The secret to the thickness? We blend up some of the beans. The blended beans give this soup an ultra-creamy texture, without the need for a roux or dairy. And the secret to the ridiculously good flavors? Well, there are a few…
The flavor secrets
- Aromatic vegetables like onion, celery, and carrots add so much to a soup. Sautéing them for a good amount of time creates a wonderful flavor base for the soup.
- We add pesto! After adding pesto to this Vegetable Soup, I’ve been searching for more ways to integrate it into a soup recipe and this is the one. The pesto adds such an incredible nuance of flavor and richness. It also adds a lovely freshness.
- We also add in a few spices (thyme, rosemary, and a touch of red pepper flakes) which adds another layer of flavor.
- Sautéing tomato paste for a good amount of time adds a tremendous flavor and richness to this soup. You may be tempted to rush the process here, but taking the time to sauté the tomato paste will add an abundant depth of flavor to this white bean soup.
While this might sound obvious, sometimes it’s easy to forget how much flavor salt and pepper add. If you feel the soup is lacking flavor, add in a bit more of both. Salt and pepper didn’t get to be the world’s favorite seasonings for no reason!
Pesto in a soup?
That’s right: pesto is in soup, and it’s the best thing that ever happened to a veggie-packed soup. Allow me to explain.
Pesto adds loads of flavor without any extra effort. Instead of chopping tons of herbs, grating in Parmesan cheese, or figuring out the perfect blend of spices to add, just add in a big spoonful of fresh, good-quality basil pesto.
While you can make and use your own basil pesto in this recipe, I recommend picking up store-bought pesto to help you get this soup on your table as quickly as possible! When selecting a store-bought pesto, I highly recommend freshrefrigerated (not shelf-stable) pesto. We love Buitoni’s® fresh basil pesto, Rana’s® fresh basil pesto (my personal favorite!), and Hemi-fares® (store brand) pesto at Smith’s (Kroger) is another tasty pesto.
Freshly made pesto can certainly be spendy, but it lasts a good amount of time and a little goes a long way to add loads of flavor to so many dishes. Consider adding some leftover pesto to some of our favorite dishes like:
- Pesto Chickpea Sandwiches quick vegetarian sandwiches
- Pesto Pizza made on Naan (super quick!)
- Creamy Pesto Pasta with sun-dried tomatoes
- Roasted Sweet Potato & Sausage with Pesto only 3 ingredients!
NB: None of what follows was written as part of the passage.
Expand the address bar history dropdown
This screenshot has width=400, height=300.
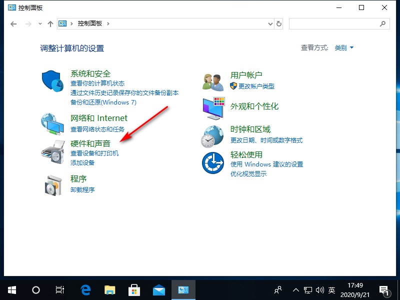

- Pesto Chicken with a corn and bean salsa
White Bean Soup Shortcuts
- Pick up a mirepoix (also called soup starter). Lots of stores sell pre-chopped mirepoix (a French phrase for diced onion, carrot, and celery) in the produce section. If you’re in a hurry, grab that fresh-chopped mirepoix or you can even use frozen mirepoix which will save loads of chopping time!
- Use jarred garlic or a garlic press. Instead of mincing your own garlic, you can use jarred to save time. Alternatively, a garlic press gives you fresh minced garlic in a fraction of that time that hand mincing requires.
- Purchase pesto instead of making your own. While you certainly can make your own pesto if you’re feeling ambitious, purchasing it freshly made is a wonderful time saver!
White Bean Soup Tips
- Blend carefully. When blending, make sure to secure the lid on tightly and then select the “soup” or “hot” cycle. Remember that heat expands, so increase the speed slowly and watch it carefully to avoid soup exploding out or over. Remove the lid carefully as it will likely release a burst of steam. If your blender doesn’t have a hot/soup setting, you can compensate by replacing the blender lid with a folded towel and holding it in place with your hands. This will help reduce steam pressure.
- Seasoning. You may be surprised by how much salt this soup needs — vegetables need a good amount to bring the flavors to life. That said, salt content can vary quite a bit depending on the canned beans used, so you may need less than recommended. Also, keep in mind that pesto can also be quite salty, so plan for that when seasoning the soup.
White Bean Soup Storage
This soup just continues to get more flavorful as it sits and flavors have a chance to meld and intensify.
It will stay fresh for 4-5 days stored in an airtight container in the fridge. Unfortunately, it doesn’t freeze very well; the veggies and beans get a bit mushy when thawed. If the yield of soup is too much to be eaten within those 4-5 days, I recommend halving the recipe initially.
Reheat the soup gently in a pot over medium-low heat, stirring frequently. You’ll likely need to add in an additional splash of vegetable stock to slightly thin the soup. It does thicken quite a bit as it sits and is stored.
White Bean Soup FAQs
1Is White Bean soup good for you?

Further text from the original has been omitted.